AMP-activated protein kinase (AMPK) is a critical sensor of energy status that coordinates cell growth with energy balance. In non-small cell lung cancer (NSCLC) the role of AMPKα is controversial and its contribution to lung carcinogenesis is not well-defined. Furthermore, it remains largely unknown whether long non-coding RNAs (lncRNAs) are involved in the regulation of AMPK-mediated pathways. Here, we found that loss of AMPKα in combination with activation of mutant KRAS^G12D increased lung tumour burden and reduced survival in Kras^LSLG12D/+/AMPKα^fl/fl mice. In agreement, functional in vitro studies revealed that AMPKα silencing increased growth and migration of NSCLC cells. In addition, we identified an AMPKα-modulated lncRNA, KIMAT1 (ENSG00000228709), which in turn regulates AMPKα activation by stabilizing the lactate dehydrogenase B (LDHB). Collectively, our study indicates that AMPKα loss promotes KRAS-mediated lung tumorigenesis and proposes a novel KRAS/KIMAT1/LDHB/AMPKα axis that could be exploited for therapeutic purposes.

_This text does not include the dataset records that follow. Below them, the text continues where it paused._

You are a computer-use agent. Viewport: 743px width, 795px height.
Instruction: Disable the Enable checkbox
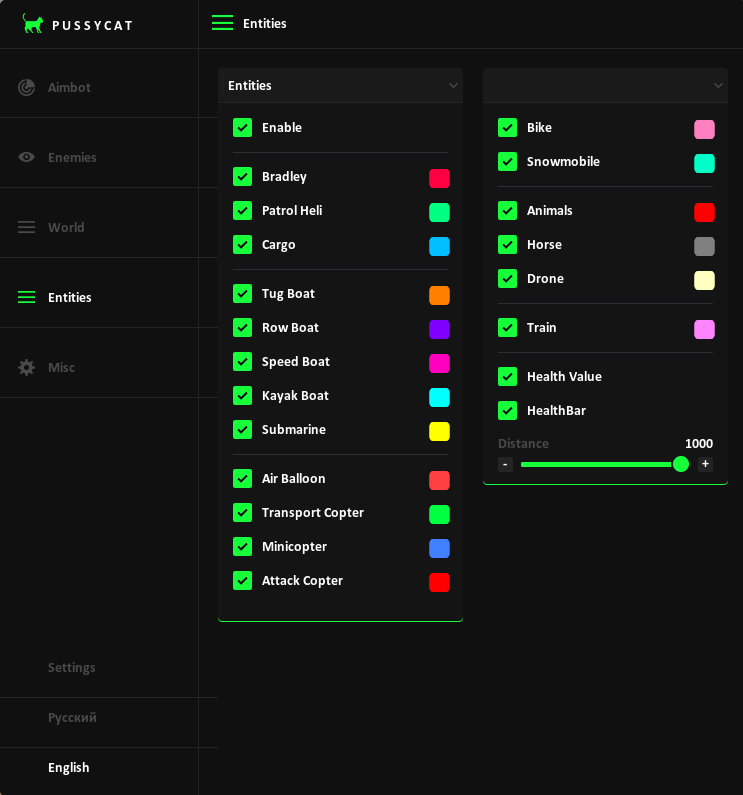point(242,128)
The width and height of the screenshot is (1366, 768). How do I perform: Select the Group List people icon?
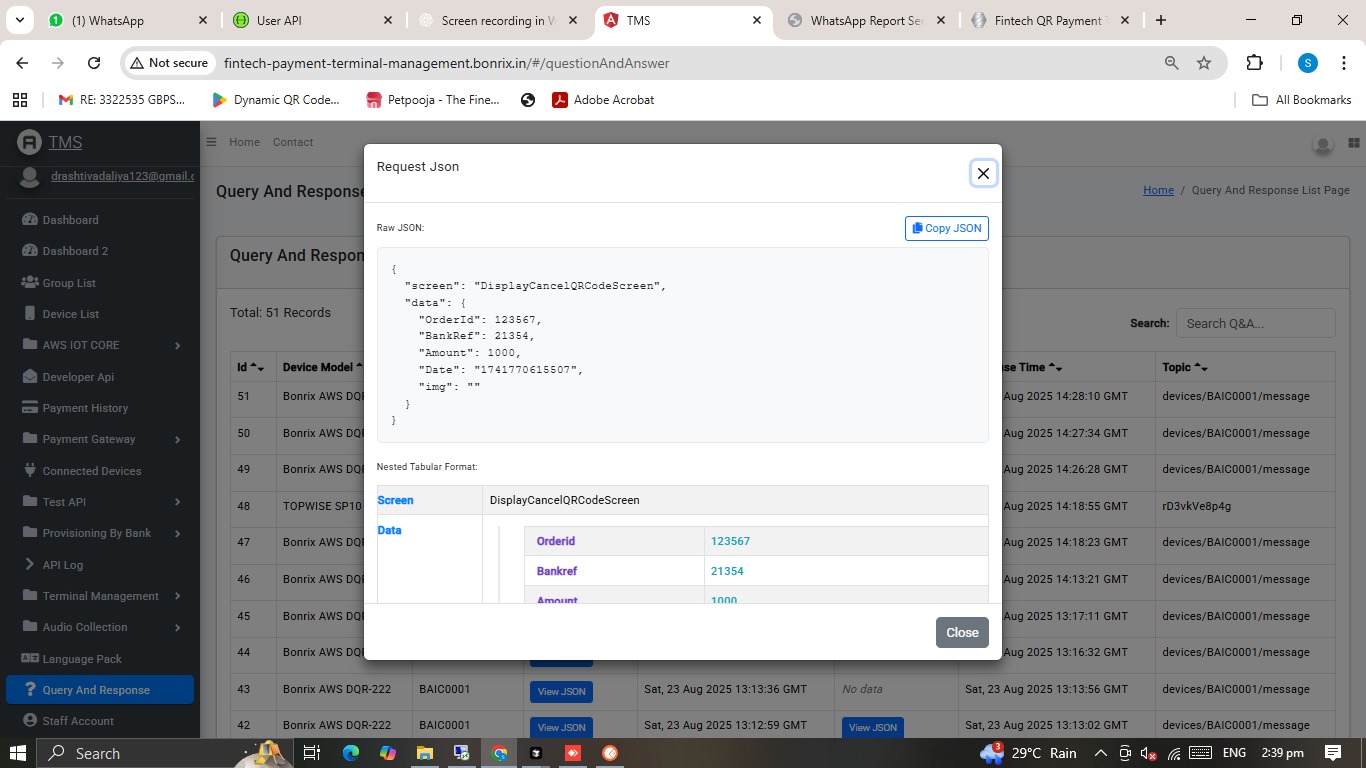point(30,283)
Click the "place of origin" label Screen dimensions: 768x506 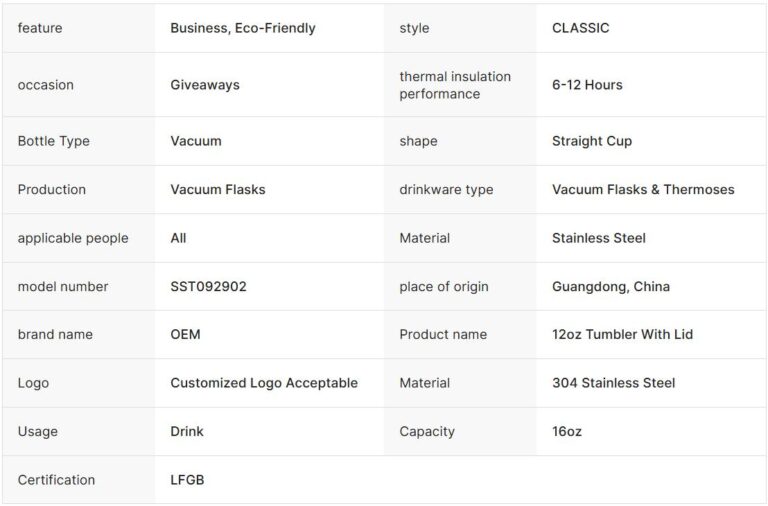444,286
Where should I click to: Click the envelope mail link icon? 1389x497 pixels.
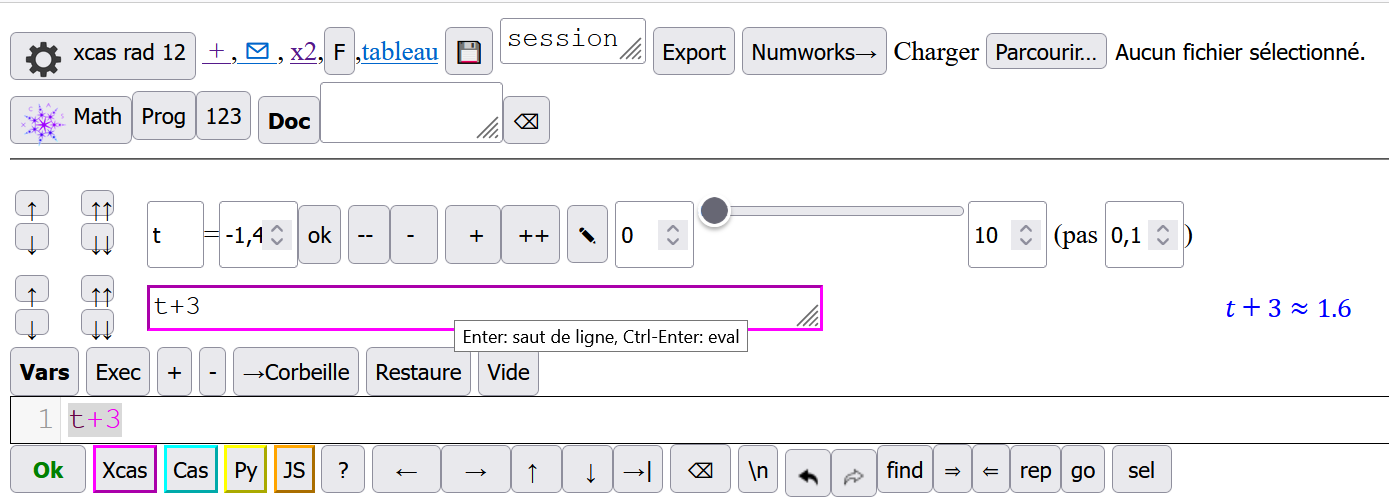257,50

AMP 活化蛋白激酶 (AMPK) 是能量状态的关键传感器，可协调细胞生长与能量平衡。在非小细胞肺癌 (NSCLC) 中，AMPKα 的作用存在争议，其对肺癌发生的贡献尚不明确。此外，长链非编码 RNA (lncRNA) 是否参与 AMPK 介导的通路的调控仍然很大程度上未知。在这里，我们发现 AMPKα 的缺失与突变体 KRAS ^G12D的激活相结合，增加了Kras ^LSLG12D/+ /AMPKα ^fl/fl小鼠的肺部肿瘤负荷并降低了存活率。同意，功能性体外研究表明，AMPKα 沉默会增加 NSCLC 细胞的生长和迁移。此外，我们还鉴定了一个 AMPKα 调节的 lncRNA，KIMAT1 (ENSG00000228709)，它反过来通过稳定乳酸脱氢酶 B (LDHB) 来调节 AMPKα 激活。总的来说，我们的研究表明 AMPKα 缺失促进了 KRAS 介导的肺肿瘤发生，并提出了一种可用于治疗目的的新型 KRAS/ KIMAT1 /LDHB/AMPKα 轴。